We hit every spot I thought would hold fish:  flowing feeder creeks, barge tie offs, log jams, shallow flats, etc. None of which produced fish, however the gar seemed to be out in full force. I drifted cutbait 3 foot off of bottom using circle hooks with my rods in rod holders all day.  On several occasions my rods would start to bend and just when I thought the fish had taken the bait they would let go. I would reel my bait in to see if I had lost my bait or to see if the hook turned back into itself. All I found were dozens of small puncture wounds, indicative of gar bites. I was intent on catching catfish so I left the gar alone, in hindsight I probably should have adapted to the situation and thrown a rope lure. 

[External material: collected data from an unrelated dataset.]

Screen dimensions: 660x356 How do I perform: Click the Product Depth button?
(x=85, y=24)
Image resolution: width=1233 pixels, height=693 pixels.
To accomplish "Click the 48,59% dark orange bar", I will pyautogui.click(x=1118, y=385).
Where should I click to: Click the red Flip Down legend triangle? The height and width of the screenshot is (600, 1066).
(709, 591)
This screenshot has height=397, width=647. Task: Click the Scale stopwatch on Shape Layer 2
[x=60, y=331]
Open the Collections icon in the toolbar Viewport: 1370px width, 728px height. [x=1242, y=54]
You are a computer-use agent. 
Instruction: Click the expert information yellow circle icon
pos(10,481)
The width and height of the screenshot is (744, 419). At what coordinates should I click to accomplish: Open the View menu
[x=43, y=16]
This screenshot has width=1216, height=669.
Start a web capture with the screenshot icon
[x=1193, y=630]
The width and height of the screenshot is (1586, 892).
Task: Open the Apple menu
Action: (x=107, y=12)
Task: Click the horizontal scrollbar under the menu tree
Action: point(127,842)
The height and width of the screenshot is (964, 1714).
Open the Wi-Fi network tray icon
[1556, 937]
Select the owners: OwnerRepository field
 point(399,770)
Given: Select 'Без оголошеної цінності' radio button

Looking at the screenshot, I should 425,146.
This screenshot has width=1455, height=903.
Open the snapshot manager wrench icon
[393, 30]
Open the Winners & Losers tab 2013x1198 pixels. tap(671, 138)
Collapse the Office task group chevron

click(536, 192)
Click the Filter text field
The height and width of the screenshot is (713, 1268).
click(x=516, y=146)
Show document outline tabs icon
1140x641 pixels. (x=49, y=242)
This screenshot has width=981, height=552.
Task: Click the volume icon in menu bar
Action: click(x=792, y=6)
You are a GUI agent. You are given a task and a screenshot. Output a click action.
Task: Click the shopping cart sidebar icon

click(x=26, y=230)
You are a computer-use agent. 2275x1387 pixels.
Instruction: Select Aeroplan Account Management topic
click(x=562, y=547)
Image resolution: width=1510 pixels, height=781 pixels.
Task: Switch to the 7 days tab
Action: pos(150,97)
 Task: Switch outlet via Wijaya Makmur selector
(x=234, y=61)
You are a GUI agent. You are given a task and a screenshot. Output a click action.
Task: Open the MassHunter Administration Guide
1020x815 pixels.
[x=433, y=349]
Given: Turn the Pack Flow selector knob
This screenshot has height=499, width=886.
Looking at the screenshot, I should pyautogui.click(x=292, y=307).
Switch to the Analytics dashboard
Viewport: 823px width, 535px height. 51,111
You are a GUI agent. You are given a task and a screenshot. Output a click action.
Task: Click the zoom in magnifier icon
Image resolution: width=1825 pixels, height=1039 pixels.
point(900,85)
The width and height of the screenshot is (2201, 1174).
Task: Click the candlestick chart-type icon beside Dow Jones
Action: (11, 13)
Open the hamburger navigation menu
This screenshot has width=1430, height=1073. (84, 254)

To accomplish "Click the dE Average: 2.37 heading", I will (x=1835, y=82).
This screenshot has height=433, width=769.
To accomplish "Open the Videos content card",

While I drifted the ledges, Russ and Jake anchored on key features in hopes that the fish would come to them rather than my approach of going to the fish.
Jake and Russ fishing a tied off barge and log jam.
The barges and pleasure boaters were out in full force once again so we got to experience the river at its finest. Even with the larger boats on the Ohio River I felt much safer than I did on Rocky Fork Lake. Waves seemed to dissipate much quicker on the Ohio River than they did in Rocky Fork Lake. 
A passing barge on its way to Cincinnati. 
All in all the weather was great and the fishing was terrible. Hopefully we find some quality catfish soon, my tolerance for long days and nights without decent fish is wearing thin on my patience.